If Wal-mart and its fellow retailers that count on Bangladeshi labor demand change, we can be sure it will happen. As the protocol states, these corporations must verify that the factories they use comply with applicable safety standards. They must ensure that their pricing of garments makes it feasible for the factories to stick to standards. No longer should a Bangladeshi factory manager feel forced to pressure his employees to work in a deadly environment to meet a corporation’s bottom line.

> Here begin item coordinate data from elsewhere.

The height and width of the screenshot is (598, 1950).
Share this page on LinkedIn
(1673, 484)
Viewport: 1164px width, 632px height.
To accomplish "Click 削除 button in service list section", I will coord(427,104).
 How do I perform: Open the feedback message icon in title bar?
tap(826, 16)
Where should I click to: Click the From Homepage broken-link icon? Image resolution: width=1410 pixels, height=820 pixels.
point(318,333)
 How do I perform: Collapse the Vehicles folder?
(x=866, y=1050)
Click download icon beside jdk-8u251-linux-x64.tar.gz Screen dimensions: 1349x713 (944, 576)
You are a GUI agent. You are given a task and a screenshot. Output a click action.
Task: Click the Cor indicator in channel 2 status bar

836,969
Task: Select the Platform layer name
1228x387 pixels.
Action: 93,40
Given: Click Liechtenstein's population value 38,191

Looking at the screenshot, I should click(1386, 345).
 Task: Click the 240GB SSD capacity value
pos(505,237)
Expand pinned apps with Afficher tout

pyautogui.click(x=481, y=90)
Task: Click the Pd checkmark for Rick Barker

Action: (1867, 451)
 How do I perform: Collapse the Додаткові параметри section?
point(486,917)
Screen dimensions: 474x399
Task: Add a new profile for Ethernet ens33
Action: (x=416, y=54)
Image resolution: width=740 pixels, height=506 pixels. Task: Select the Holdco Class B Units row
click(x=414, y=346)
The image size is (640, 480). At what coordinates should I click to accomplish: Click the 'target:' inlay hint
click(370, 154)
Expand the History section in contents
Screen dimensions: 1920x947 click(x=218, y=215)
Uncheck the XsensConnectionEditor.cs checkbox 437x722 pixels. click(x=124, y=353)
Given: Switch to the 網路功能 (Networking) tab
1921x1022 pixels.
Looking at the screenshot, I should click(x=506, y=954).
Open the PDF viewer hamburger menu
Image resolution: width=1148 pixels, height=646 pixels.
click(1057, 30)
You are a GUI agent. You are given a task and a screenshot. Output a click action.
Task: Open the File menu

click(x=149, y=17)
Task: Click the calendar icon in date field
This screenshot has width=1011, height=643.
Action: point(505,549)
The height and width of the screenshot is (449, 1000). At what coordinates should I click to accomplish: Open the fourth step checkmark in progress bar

As for the tragedies that have already taken place, these brands should contribute to worker compensation funds for victims and victims’ families, including those in the fire at Tazreen. To date, Wal-mart and Sears have refused to contribute. Both companies maintain that subcontractors had used the factory without their authorization, so they are not responsible. I single out Walmart because its past actions have been painfully inadequate. Walmart has refused to sign onto the protocol designed to enhance fire safety and improve factory structures, saying it is putting its own standards in place, which are perfectly adequate. Yet those are Band-Aid measures that are woefully insufficient.
Last fall, Wal-mart refused to admit its connection to the Tazreen factory until my colleagues and I went there the day after the fire and photographed products with Wal-mart’s labels in the wreckage. We must no longer tolerate this willful ignorance on the part of multinational corporations about where their goods are produced.